-- start The data --

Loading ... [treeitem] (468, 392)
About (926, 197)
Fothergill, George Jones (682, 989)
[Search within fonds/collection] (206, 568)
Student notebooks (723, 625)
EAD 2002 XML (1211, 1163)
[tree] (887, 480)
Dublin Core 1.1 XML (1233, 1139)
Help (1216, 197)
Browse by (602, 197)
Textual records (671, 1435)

-- end The data --

* [Objective]:
Please copy the lines above word for word.

* [The solution]:
Loading ... [treeitem] (468, 392)
About (926, 197)
Fothergill, George Jones (682, 989)
[Search within fonds/collection] (206, 568)
Student notebooks (723, 625)
EAD 2002 XML (1211, 1163)
[tree] (887, 480)
Dublin Core 1.1 XML (1233, 1139)
Help (1216, 197)
Browse by (602, 197)
Textual records (671, 1435)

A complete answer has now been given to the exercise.